**Texto de leitura**
Se sobram desafios para se empreender em sustentabilidade no Brasil, também não faltam soluções para driblar as dificuldades
O Brasil está longe de ser um país que incentiva a inovação para a sustentabilidade. Os percalços dos empreendedores que buscam esse direcionamento são inúmeros e vão desde as dificuldades para encontrar apoio institucional e mecanismos de financiamento até a inexistência de uma cultura, por parte do consumidor, que premie e encoraje as empresas que trabalham com esse propósito. Em um cenário econômico como o atual, crescem os riscos e as inseguranças de quem resolve enveredar-se pelo terreno vasto, mas ainda não tão valorizado, da sustentabilidade. Há uma lacuna no que se refere à integração de políticas públicas voltadas para esse nicho e não há indícios claros de que isso vá mudar no curto prazo. Mas nem tudo são más notícias.
A saída pode estar nos movimentos de mercado, como o de grandes empresas que estão buscando inserir os pequenos negócios inovadores em suas cadeias produtivas, nas iniciativas governamentais de promoção e fomento à exportação, e no movimento das chamadas aceleradoras de negócios sociais. Essas aceleradoras têm realizado um trabalho múltiplo de mentoring [1] de start-ups e pequenas empresas que empreendem com cunho socioambiental e, em muitos casos, até fornecem o capital necessário para fomentar suas atividades.
[1] Pode ser traduzido como tutoria, mentoria ou apadrinhamento. É uma ferramenta de desenvolvimento profissional e consiste em uma pessoa experiente ajudar outra menos experiente
“A pessoa que empreende em sustentabilidade no Brasil hoje é o mais sonhador entre os sonhadores. Ele cria seu negócio sabendo que tem potencial para gerar impacto social, mas precisa encontrar outros argumentos de venda para tornar sua empresa rentável”, afirma Taíla Lemos, diretora da Associação Nacional de Pesquisa e Desenvolvimento das Empresas Inovadoras (Anpei).
Lemos coordena o Comitê de Interação Grande MPME da Anpei, que busca aproximar micros, pequenas e médias empresas das grandes companhias para que possam fazer negócios. Na sua avaliação, falta uma política de Estado com o objetivo de apoiar, dar crédito e facilitar a vida dos empreendedores da sustentabilidade.
“Não temos hoje uma política de incentivo à inovação voltada para sustentabilidade, nem uma legislação que seja indutora nesse sentido. As empresas nascentes com produtos sustentáveis que quiserem se inserir no mercado precisam enfrentar a concorrência com as que não têm esses atributos e acabam oferecendo preços mais convidativos”, afirma a diretora.

**Dados registrados**
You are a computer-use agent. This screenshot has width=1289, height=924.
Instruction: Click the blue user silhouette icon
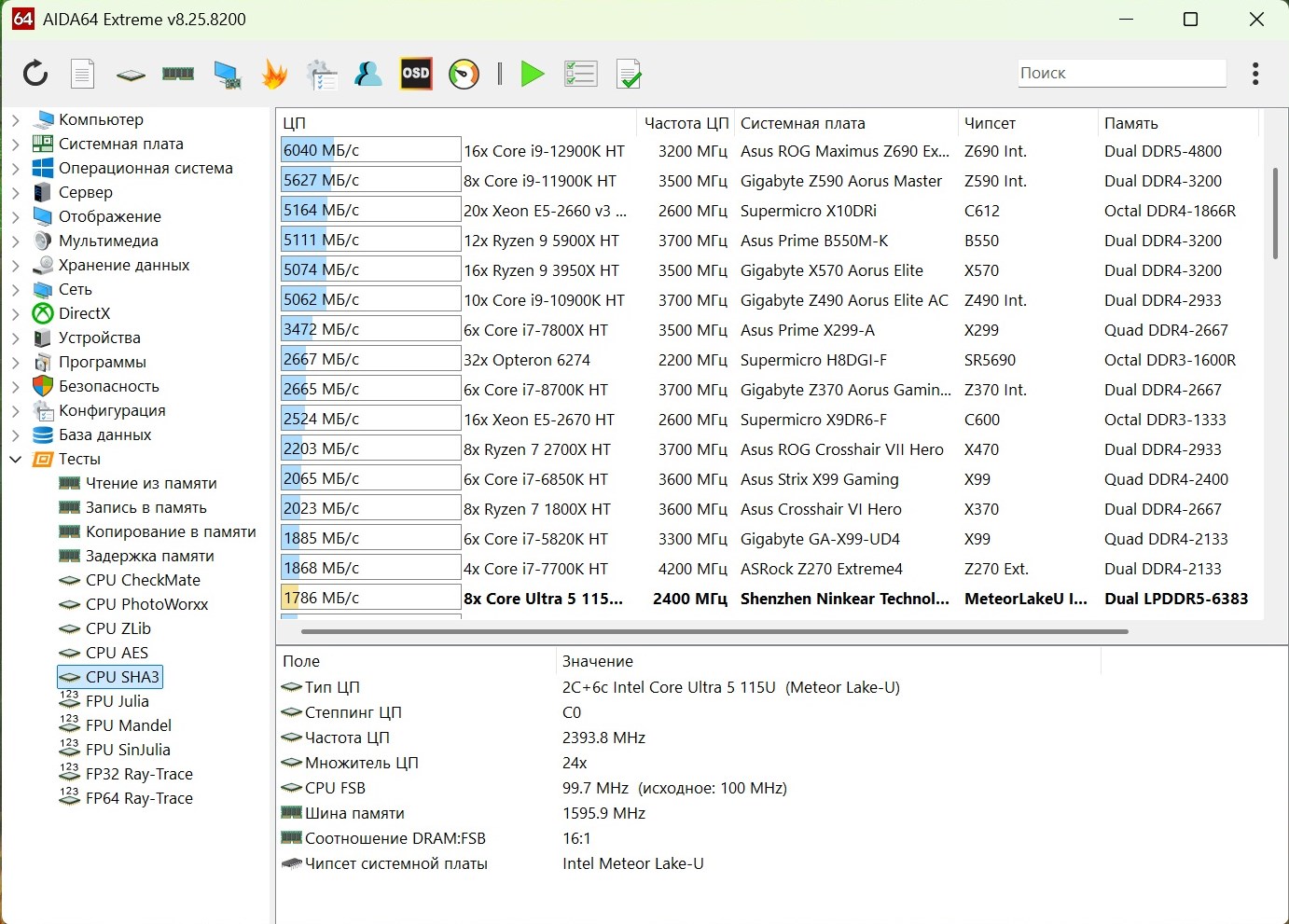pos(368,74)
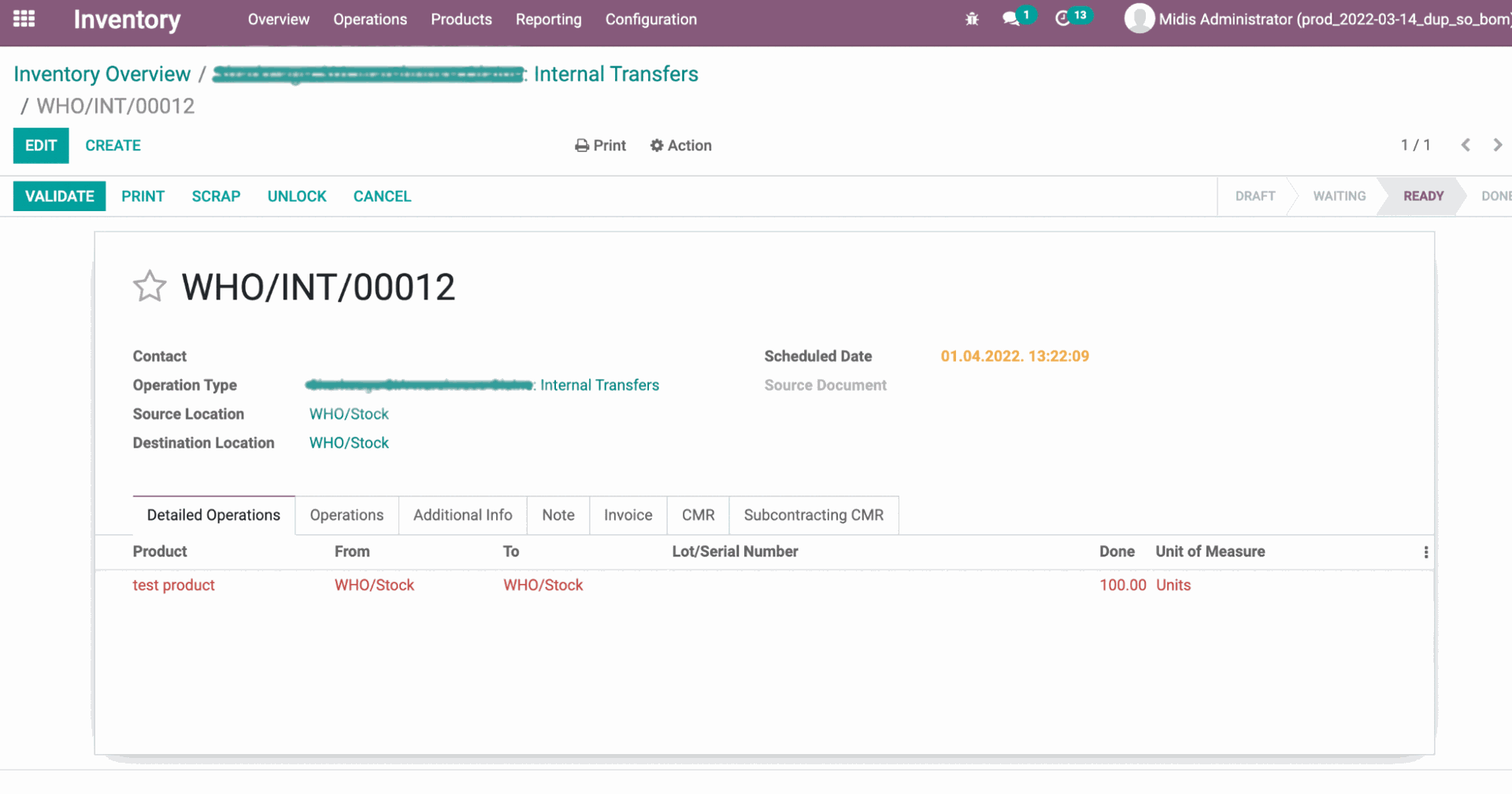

**Exercício curto A**
No texto sobre empreender em sustentabilidade no Brasil, qual comitê da Anpei é coordenado por Taíla Lemos?
**Exercício curto B**
Retome o texto sobre empreender em sustentabilidade no Brasil, seguindo a partir da última frase apresentada.

**Resposta esperada A**
O Comitê de Interação Grande MPME.

**Resposta esperada B**
Com 250 associados, a Anpei atua em instâncias de governo e no setor produtivo. Entre as pautas, estão a luta contra o contingenciamento dos recursos para a área de ciência, tecnologia e inovação, o aprimoramento do sistema de proteção intelectual brasileiro e a capacitação de recursos humanos para a inovação
Um exemplo disso está no mercado de madeira nativa. As empresas que buscam certificações ambientais para comercializar a madeira tropical, como o selo Forest Stewardship Council (FSC), enfrentam a concorrência direta da madeira extraída da Floresta Amazônica sem padrões de manejo sustentável e – o que é pior –, muitas vezes concorrem com a madeira extraída ilegalmente de áreas públicas, que chega ao mercado consumidor com preços mais baixos. Essa é uma das razões pelas quais as áreas de florestas nativas certificadas com o selo FSC vêm diminuindo no Brasil – hoje são 1,4 milhão de hectares, mas já foram de 2,7 milhões de hectares entre 2008 e 2009. “Não há novas certificações para áreas de floresta nativa sendo emitidas, o que significa que os mercados consumidores continuam sendo abastecidos com um volume grande de madeira que pode ter origem ilegal”, afirma Fabíola Zerbini, secretária-executiva do FSC Brasil.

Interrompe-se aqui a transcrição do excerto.